The United States imported over $2 billion from Central
America in 2002. The vast majority of these imports
constitute non-competitive crops, such as coffee and
tropical fruits."1
Central
America's economies are overwhelmingly agricultural.
The US Trade Representative tells us that 99% of their
exports already entered the US duty free. So what
have the peoples of Central America gained from CAFTA?
Their agricultural economies will be dominated by
US agribusinesses, themselves the beneficiaries of
huge US farm subsidies. Central America will be a
wide open play area for US corporate investors. Meanwhile,
Central America's own small and medium farmers are
going out of business. They lack government support
and commercial credit to cope with low prices and
high input costs.
The
US Trade Representative's reports to Congress are
graphic testimony to US government cynicism in these
"free trade" deals. While they are good
for US agribusiness corporations, what they really
mean for ordinary people in the US is another story.
US corporations want to invest in Latin America because
in the US they still cannot get away with abuse of
labor rights, public health norms and the environment
as readily and extensively as they might in Latin
America under a "free trade" regime.
From
Nemagon to GM Round-up Ready soya
The
US government and multinational corporations are indifferent
to the well-being of peoples. Only dollars on the
bottom line hold their attention. The long saga of
tens of thousands of Central American banana workers
and their families in Honduras, Nicaragua and Costa
Rica affected during the 1960s and 1970s by the lethal
insectide Nemagon produced by Dow and other unscrupulous
chemical companies is a well-known example of corporate
deceit, bullying and foot dragging.2
Now other US agribusiness multinationals like Monsanto
and Dupont are using their huge economic power to
market GM crops as the panacea for world hunger.
Experience
in Argentina reveals these companies have learnt little
since the Nemagon scandal. Monsanto's Roundup Ready
soya seed which resists the herbicide glyphosate was
adopted wholesale in the late 1990s by Argentinean
farmers desperate for a lucrative cash crop. GM soya
has since been Argentina's biggest export earner -
it goes to feed cattle in Europe and Asia.
The
predictable results of monocultivation using a crop
dependent on massive overuse of herbicide are now
apparent. Glyphosate resistant weeds have appeared,
herbicide is being applied in ever greater quantities
and soils are being denatured and made sterile.
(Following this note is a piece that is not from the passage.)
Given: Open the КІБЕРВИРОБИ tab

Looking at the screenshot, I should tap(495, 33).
Communities
are reporting widespread health problems related to
excessive herbicide use. Desertification is just a
question of time. Sustainability seems practically
to have been abandoned.3
Chemical
cocktail deja vu
Central
America offers another environmental warning coincidental
with the use of Nemagon. The desertification steadily
spreading outwards east and south of the Gulf of Fonseca
has its origins in the intensive cultivation of cotton
in the 1960s and 1970s. That cash crop too depended
on the use of huge quantities of pesticides and herbicides
produced by multinational US agribusinesses.
In
all these cases, the big multinational corporations
cut and run with the money. Behind them they leave
formerly fertile farming land rendered into desert
and populations battling to cope with the terrible
public health effects of indiscriminate chemical poisoning.
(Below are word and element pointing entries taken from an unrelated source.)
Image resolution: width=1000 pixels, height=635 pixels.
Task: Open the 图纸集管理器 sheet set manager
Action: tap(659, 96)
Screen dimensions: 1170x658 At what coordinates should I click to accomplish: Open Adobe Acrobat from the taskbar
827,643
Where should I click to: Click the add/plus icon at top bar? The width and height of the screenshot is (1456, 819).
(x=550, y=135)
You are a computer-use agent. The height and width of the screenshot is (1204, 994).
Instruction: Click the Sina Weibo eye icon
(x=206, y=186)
"Corporate responsibility" is as much a
bankrupt PR slogan for these companies as "democracy"
or "peacekeeping" is for the US military
in Iraq. Experience in Central America and Argentina
and elsewhere across the continent clearly shows what
"free trade" will mean in practice for the
impoverished majority.
But,
but, but - the legal protections....the environmental
rules....!
Promoters
of bilateral "free trade" deals point to
the legal protections for labor rights and the environment
built into the agreements. But these legal protections,
far from being precise niceties are more like wishes
to the Tooth Fairy. Vaguely framed and subject to
differences in translation, they are wide open to
varied interpretation. In practice, big multinational
companies will have a free hand to do what they like.
These
agreements implicity sideline environmental protection.
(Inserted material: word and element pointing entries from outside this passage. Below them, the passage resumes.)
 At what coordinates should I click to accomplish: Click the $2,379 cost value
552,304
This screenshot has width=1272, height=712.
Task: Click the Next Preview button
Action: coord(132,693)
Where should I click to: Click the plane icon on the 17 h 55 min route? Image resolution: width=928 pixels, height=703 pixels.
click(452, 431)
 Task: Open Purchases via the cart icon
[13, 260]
Definitions of what constitutes investment, and thus
what is privileged and what is not, are left unclear.
Procedures are stipulated that put rule-making on
a multilateral rather than a national basis. Rules
on investment and on privatization are frozen, making
further national legislation impossible in those areas.
4
Terms
like "expropriation" and "discrimination"
appear with minimal definition. So multinational companies
like Monsanto or Occidental Petroleum, backed up by
the US government, will be able to bend the rules
to their interpretation in any legal action against
a foreign government. The Costa Rican government's
current conflict with US oil company Harken Energy
is an excellent example of the dilemmas facing countries
foolish enough to fall for the "free trade"
hard sell.5
The
deliberate lack of detail derives from negotiations
rushed through against the clock behind closed doors
to a timetable dictated by the US Trade Representative.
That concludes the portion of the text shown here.